Predestination marks the return of The Spierig Brothers after 2009’s solid Daybreakers. And like their skew on the vampire mythology, albeit playing on Richard Matheson’s I Am Legend, this time out the Spierig Brothers are giving their unique look at the time travel thriller.
Based on Robert A. Heinlein’s All You Zombies Predestination sees a Temporal Agent (Ethan Hawke) as a kind of retro Time Cop; he travels back and forward in time preventing crimes before they happen. His latest target is The Fizzle Bomber who has killed thousands in 1975 New York. But time travel has taken its toll and for his final mission he finds himself in a bar listening to the woes of John who was Jane (both played by Sarah Snook) and how she became he and the life he wishes he could have had.

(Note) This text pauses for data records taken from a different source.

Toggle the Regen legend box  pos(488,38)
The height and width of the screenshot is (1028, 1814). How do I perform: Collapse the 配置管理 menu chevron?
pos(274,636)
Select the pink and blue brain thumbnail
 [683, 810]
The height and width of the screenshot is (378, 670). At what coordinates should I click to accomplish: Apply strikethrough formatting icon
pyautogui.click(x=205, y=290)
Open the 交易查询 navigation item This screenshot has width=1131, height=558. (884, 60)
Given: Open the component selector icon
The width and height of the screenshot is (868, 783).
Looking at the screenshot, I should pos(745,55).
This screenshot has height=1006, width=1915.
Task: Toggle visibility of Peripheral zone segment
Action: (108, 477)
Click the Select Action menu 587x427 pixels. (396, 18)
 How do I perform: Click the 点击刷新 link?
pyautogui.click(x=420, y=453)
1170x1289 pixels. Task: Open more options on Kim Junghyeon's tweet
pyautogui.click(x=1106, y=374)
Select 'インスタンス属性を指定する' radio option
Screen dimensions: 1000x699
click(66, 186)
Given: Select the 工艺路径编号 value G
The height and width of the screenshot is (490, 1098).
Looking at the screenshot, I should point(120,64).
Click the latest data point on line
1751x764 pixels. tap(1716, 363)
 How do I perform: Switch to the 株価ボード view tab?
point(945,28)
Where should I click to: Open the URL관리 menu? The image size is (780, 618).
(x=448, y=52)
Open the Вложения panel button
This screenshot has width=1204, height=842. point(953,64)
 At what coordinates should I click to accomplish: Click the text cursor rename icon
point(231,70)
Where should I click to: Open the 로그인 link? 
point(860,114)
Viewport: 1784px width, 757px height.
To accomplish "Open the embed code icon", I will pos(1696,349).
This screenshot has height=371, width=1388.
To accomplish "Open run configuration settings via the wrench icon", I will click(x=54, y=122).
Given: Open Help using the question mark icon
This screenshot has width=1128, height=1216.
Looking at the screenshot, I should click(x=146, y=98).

That first act synopsis might sound like a discombobulating hybrid of Back To The Future meets Boys Don’t Cry but stick with it, because once you cut through some of the preamble it all makes sense. The Spierig Brothers, religiously sticking to Heinlein’s original time frame, have conjured a wonderfully taught little mystery thriller which never feels like it’s guarding its secret but rather drip-feeding you clues to keep you guessing. By the climax you’ll want to rewind and watch it again just to make sure the trail of breadcrumbs all lead back to point A or B, or… It’s hard to know really.
And that’s the fun of the fare. Because Predestination leads you merely up the garden path before plonking a mirror down in front of you, and behind you, and having you stand there trying to catch a glimpse behind the very smart reflection its created.
Whereas most Sci-fi plumps for special effects flair Predestination prefers to focus almost solely on character. That first act, the one with all the gender changing head-scratching stuff, is essentially John/Jane’s sob story. But from thereon in it leads you increasingly into the various characters’ psyche and what they did in past lives, or times, to end up where they are now.
It works thanks to two, if not three, smartly focused performances from Hawke and Snook. Hawke’s laid-back-cool barman soon gives way to a tortured soul desperate to understand, like us, how it all ends. Snook meanwhile is dazzling in her roles of John and Jane. Upon first meeting him you’re convinced that there is something amiss with John, that he knows more than he’s letting on. But as his story unfolds, and we see Snook in her natural female guise, both performances take on a haunted tragedy. It’s the kind of performance that if given by a bigger name would have people waxing lyrical about it. The fact that by the end you’ll find yourself nodding at the obvious nature of it all is proof of Snook and Hawke’s attention-to-detail performances.
The closest thing to Looper since Looper, Predestination is like a 3D puzzle, one that you have to look at from every angle to fully know how the pieces fit together before fully grasping the predestined inevitability of it all.